Spending time on your home office/business deductions can be worth it, as long as your deductions are credible and as exact as possible.

The AP recently reported on the increasing number of people who are taking tax deductions for their home offices.  Since quite a few people are now running their businesses out of their houses, garages and apartments, business deductions for home offices have become more standard. However, you could still get audited by the IRS if you don’t adhere to the rules.

Here are some things to keep in mind when taking tax deductions for home offices (via IRS Publication 587 for Business Use of Your Home).

  1. If your home is your “principal place of business,” then you can take the home office deductions.
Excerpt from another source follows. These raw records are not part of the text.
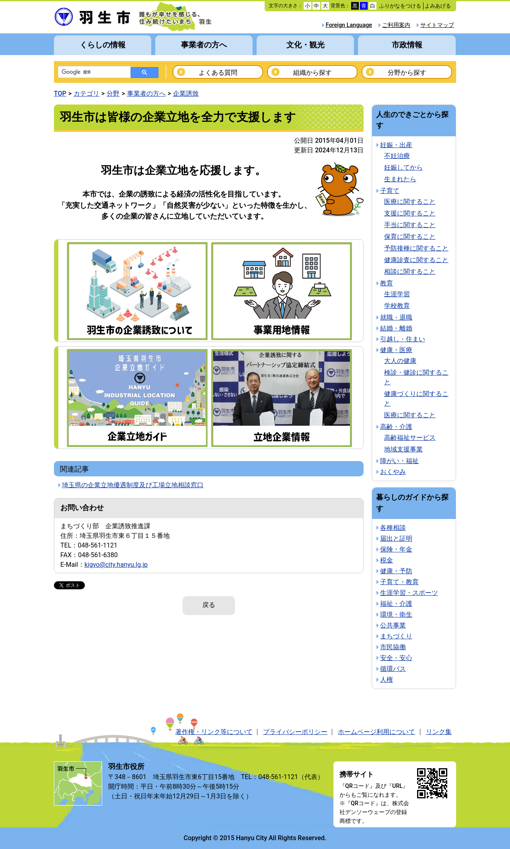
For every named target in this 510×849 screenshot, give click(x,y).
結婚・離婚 (396, 328)
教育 (386, 283)
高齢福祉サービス (410, 437)
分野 (113, 93)
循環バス (393, 669)
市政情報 (407, 44)
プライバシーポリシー (295, 732)
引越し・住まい (402, 339)
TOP (60, 93)
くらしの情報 (102, 44)
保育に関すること (410, 236)
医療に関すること (410, 201)
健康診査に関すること (416, 260)
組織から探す (312, 72)
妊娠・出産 (396, 145)
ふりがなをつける (400, 6)
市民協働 (393, 647)
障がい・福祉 (399, 461)
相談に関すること (410, 271)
You can still take the home office deductions if you rent space elsewhere. The IRS simply wants to make sure that some part of your home is dedicated to business activities.
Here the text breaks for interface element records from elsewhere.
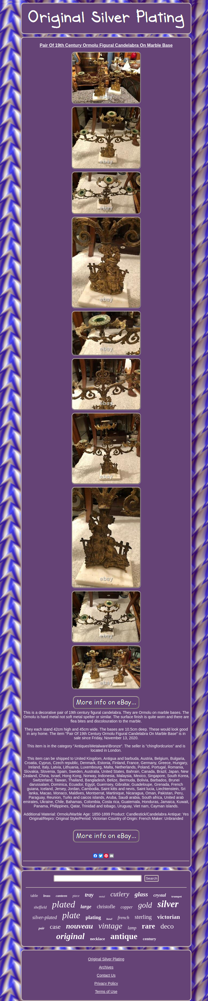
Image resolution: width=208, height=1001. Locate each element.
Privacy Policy (106, 983)
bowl (109, 918)
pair (41, 928)
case (55, 926)
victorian (168, 916)
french (123, 917)
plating (93, 917)
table (34, 896)
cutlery (119, 894)
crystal (159, 895)
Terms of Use (106, 991)
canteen (61, 896)
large (85, 906)
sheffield (40, 907)
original (70, 936)
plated (63, 904)
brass (46, 896)
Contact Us (106, 975)
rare (148, 926)
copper (126, 907)
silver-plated (44, 917)
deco (167, 926)
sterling (143, 917)
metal (102, 896)
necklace (97, 939)
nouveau (79, 926)
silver (167, 904)
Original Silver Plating (106, 959)
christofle (106, 906)
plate (71, 915)
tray (89, 895)
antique (123, 936)
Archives (106, 967)
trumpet (176, 896)
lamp (132, 928)
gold (145, 905)
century (149, 939)
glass (141, 894)
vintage (110, 925)
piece (76, 896)
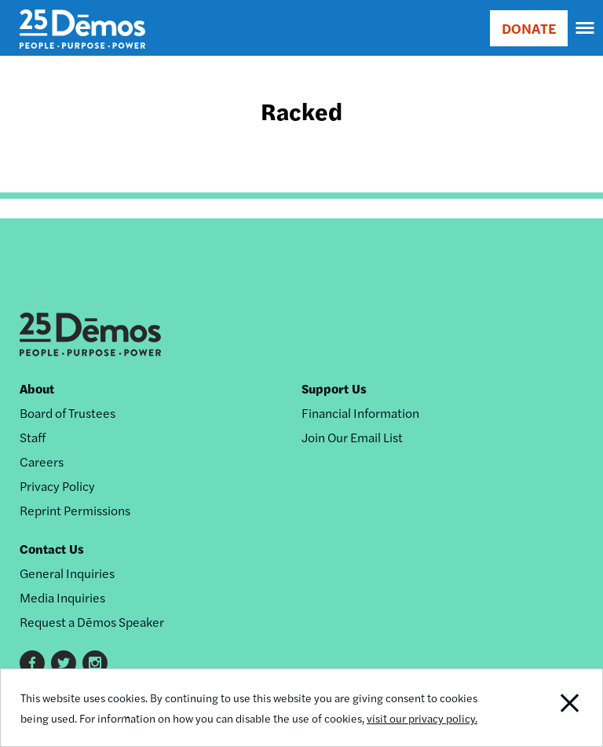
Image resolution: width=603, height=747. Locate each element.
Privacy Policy (57, 486)
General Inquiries (67, 573)
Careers (42, 461)
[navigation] (585, 28)
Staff (33, 437)
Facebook (32, 663)
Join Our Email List (352, 437)
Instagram (95, 663)
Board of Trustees (67, 413)
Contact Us (52, 549)
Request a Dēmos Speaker (92, 622)
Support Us (334, 388)
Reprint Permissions (75, 510)
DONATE (529, 28)
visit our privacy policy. (422, 718)
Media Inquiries (62, 597)
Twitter (63, 663)
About (37, 388)
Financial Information (360, 413)
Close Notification (544, 707)
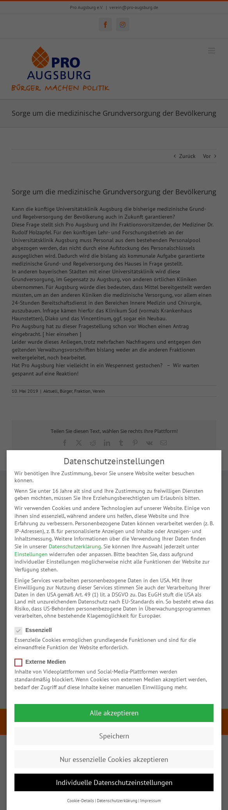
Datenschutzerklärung (75, 546)
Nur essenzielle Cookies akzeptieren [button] (114, 758)
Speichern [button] (114, 735)
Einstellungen (31, 553)
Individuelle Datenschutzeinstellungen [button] (114, 781)
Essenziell (36, 629)
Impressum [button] (150, 800)
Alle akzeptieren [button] (114, 712)
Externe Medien (43, 661)
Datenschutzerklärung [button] (117, 800)
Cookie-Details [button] (80, 800)
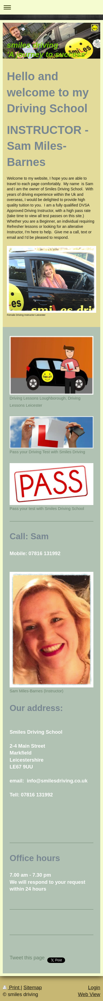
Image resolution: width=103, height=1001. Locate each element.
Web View (89, 994)
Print (12, 987)
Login (94, 987)
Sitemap (32, 987)
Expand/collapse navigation (51, 7)
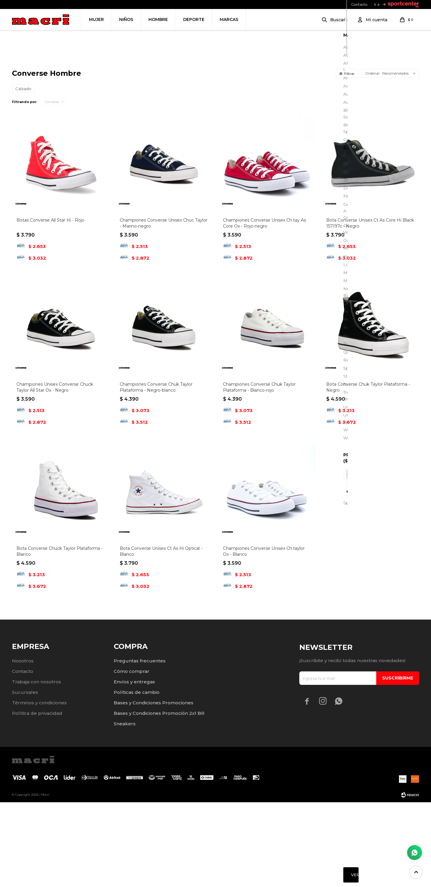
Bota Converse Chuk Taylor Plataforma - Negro (368, 472)
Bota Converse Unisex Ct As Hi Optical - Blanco (161, 636)
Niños (126, 19)
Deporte (193, 19)
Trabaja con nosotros (36, 766)
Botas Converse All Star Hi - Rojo (50, 305)
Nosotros (23, 745)
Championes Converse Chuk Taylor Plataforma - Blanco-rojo (259, 472)
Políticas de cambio (137, 777)
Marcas (229, 19)
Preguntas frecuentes (140, 745)
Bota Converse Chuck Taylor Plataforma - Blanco (59, 636)
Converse (52, 186)
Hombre (158, 19)
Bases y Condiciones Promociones (153, 787)
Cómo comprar (131, 756)
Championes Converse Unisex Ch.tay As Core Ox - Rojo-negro (264, 308)
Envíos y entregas (134, 766)
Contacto (359, 4)
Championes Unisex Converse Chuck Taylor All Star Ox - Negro (54, 472)
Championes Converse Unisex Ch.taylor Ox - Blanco (264, 636)
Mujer (96, 19)
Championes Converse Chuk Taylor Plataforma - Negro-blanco (156, 472)
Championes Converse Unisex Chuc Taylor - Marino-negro (163, 308)
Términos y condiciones (39, 787)
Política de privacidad (37, 798)
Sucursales (25, 777)
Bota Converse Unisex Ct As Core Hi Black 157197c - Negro (370, 308)
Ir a (377, 4)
  2. If you “meet patients, clients or customers in your home,” then you can take the deductions. Even if your home is technically not your “principal place of business,” you can still take the deductions if you demonstrate that your home was used for work-related activities.
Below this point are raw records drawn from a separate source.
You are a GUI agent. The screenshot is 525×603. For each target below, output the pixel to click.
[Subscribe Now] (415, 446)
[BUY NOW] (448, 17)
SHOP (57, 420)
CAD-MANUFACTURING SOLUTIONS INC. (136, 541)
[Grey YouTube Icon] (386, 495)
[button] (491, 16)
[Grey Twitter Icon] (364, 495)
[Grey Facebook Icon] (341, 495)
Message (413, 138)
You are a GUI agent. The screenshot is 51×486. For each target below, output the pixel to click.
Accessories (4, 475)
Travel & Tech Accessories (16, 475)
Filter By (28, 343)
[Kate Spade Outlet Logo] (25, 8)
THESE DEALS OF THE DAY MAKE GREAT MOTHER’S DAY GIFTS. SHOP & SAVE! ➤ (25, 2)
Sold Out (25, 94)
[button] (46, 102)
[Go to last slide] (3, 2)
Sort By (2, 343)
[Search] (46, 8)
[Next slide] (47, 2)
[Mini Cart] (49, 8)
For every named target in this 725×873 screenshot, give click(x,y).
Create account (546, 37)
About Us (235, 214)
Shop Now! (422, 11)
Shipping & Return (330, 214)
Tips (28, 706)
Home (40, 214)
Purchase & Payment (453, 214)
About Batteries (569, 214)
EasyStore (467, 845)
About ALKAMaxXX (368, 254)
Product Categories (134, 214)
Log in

  3. If you home office is a “separate structure” from the rest of your home, you can take the deductions.  “Separate structure” doesn’t have to mean a separate room or enclosed space like a garage; it simply means a space that is solely used for business and not personal use.  For instance, if you use your dining room as your desk during the day and to eat on at night, then you couldn’t deduct your dining rooms as your workspace.
  4. If you use your home for providing daycare, you can deduct business expenses for that part of your home, even if the space is also used for personal use.Under state law, you must have a license, certification, registration or approval to run a daycare center or group in order to take the deductions.
  5. To get the Business Percentage of your home, compare the square footage of the space used for business to the total square footage.  Example 1: If your home office is 240 sq. ft., and your home is 1,200 sq. ft., then your business percentage is 20%.  Example 2: If you use one room as a home office, and you have five rooms of similar size in your house, then your business percentage is 20%.  This percentage is used to calculate your deduction.
  6. If your gross income from your home business is less than your total business expenses, your deductions are limited.  To deduct otherwise nondeductible expenses (such as insurance, utilities and depreciation of your home), you’ll need to take your gross business income and subtract 1) mortgage interest, real estate taxes, and casualty theft and losses that are related to your business and 2) business expenses that related to activity in the home, such as business phones, supplies and equipment depreciation.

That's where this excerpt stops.